U bent gewaarschuwd: dit album gaat pijn doen. Het is de pijn die je voelt bij een ongemakkelijke waarheid, zo eentje die onder je huid kruipt en daar blijft zitten. Met messcherpe uithalen verwijdert Vernon Reid deze pijn, maar door de met zorg geplaatste incisies plaatst hij nieuwe kwellingen die zich een baan knagen naar ons onderbewustzijn. Nergens gunt Reid zijn luisteraar even rust: het is een totale confrontatie met een gitarist die zijn ziel blootlegt met een ongeremd, ongefilterd temperament. ‘Hoodoo Telemetry’ is ‘in your face’. Vol op de bakkes.
Al decennialang is Reid een van de meest dynamische en hybride figuren in de Amerikaanse muziek. Geboren in Londen in 1958, opgegroeid in Brooklyn, leerde hij niet alleen de harde riffs en donderende grooves van rock, metal en funk kennen, maar vormden ook jazz, avant-garde experiment, hiphop en elektronica hem. Reid is daarmee een van de meest kleurrijke en tevens eigenzinnige gitaristen van zijn tijd, net als zijn signature gitaar van Reverend met de voor hem speciaal ontworpen railhammer humbucker-elementen waarvan er drie op de body zijn geschroefd. Reid is daarmee niet alleen eigenzinnig, maar ook knetterluid.

------------------------------------------------

= KORTE OPDRACHT 1 =
Schrijf alsjeblieft alles vanaf de regel met "Tap the forward arrow at top right" tot en met het einde van de records opnieuw uit, verzoeken inbegrepen. Vermenigvuldig daarbij elk getal in de antwoorden, de coördinaten, met 1,4 en rond af op hele getallen, halven naar boven.

------------------------------------------------

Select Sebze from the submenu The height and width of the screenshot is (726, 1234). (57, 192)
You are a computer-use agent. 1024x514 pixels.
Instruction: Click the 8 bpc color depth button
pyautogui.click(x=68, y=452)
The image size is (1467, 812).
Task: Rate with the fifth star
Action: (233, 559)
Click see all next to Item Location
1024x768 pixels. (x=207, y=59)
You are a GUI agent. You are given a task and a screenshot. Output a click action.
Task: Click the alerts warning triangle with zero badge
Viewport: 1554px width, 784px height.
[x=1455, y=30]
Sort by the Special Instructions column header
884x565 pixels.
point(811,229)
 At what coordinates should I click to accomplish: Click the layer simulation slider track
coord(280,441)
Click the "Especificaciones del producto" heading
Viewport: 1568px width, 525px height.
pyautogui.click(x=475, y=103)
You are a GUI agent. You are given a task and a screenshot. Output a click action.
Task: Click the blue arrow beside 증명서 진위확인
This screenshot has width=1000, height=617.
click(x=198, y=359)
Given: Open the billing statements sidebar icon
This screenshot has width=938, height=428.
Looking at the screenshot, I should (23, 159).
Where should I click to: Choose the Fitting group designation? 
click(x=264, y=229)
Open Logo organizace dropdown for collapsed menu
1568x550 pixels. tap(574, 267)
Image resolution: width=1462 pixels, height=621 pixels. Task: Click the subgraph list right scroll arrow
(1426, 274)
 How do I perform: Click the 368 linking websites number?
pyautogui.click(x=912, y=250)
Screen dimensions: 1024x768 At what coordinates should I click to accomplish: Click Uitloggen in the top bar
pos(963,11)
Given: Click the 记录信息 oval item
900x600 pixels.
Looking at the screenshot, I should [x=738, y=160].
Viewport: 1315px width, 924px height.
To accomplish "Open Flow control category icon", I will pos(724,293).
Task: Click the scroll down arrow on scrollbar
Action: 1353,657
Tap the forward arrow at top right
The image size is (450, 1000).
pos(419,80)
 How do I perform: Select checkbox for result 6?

------------------------------------------------

= KORTE OPDRACHT 2 =
Beantwoord deze vragen over de tekst over Vernon Reid:
(a) Hoe heet het album dat besproken wordt?
(b) In welke stad en in welk jaar werd Reid geboren?
(c) Hoeveel railhammer humbucker-elementen zijn er op de body van zijn signature gitaar geschroefd?

= OPLOSSING OPDRACHT 1 =
Tap the forward arrow at top right
The image size is (450, 1000).
pos(587,112)
 How do I perform: Select checkbox for result 6?

= OPLOSSING OPDRACHT 2 =
(a) ‘Hoodoo Telemetry’
(b) In Londen, in 1958
(c) Drie